Yahoo!検索大賞を受賞 “鬼滅声優”花江夏樹の見逃せない3作品
そして出会ったヒロイン「宮園かをり(みやぞの かをり)」を通して、彼は「なんのためにピアノを弾くのか?」という自分自身やトラウマと向き合っていくというストーリーだ。
サクセスストーリーではなく、恋愛の要素もあれば、彼に影響されたその他の音楽家とのライバル関係や友情など、様々な要素が含まれている。さらに物語の最後は、涙なくしては見られない悲しい結末だが、だからこそ誰かを愛することの素晴らしさを教えてくれる。
主人公の有馬には、湖の底のような仄暗くぼやけた輪郭しか掴めないミステリアスさが最初はあった。

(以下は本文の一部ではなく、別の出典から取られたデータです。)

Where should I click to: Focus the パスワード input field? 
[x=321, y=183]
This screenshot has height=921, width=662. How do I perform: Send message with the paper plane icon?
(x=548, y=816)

しかし大切な人と出逢い、かつて大切にしたかった想いを思い出し、過去の辛さと決別する過程で、有馬は「ただ母の愛を求めていた少年だった」ということが見えてきた。
花江さんはそのグラデーションを仰々しくなく、しかし淡々としすぎるわけでもなく、どんな心情の時も有馬を「ありのまま」演じていた。放送から6年経つが、今でも友達にオススメするほど心に残り続けている作品だ。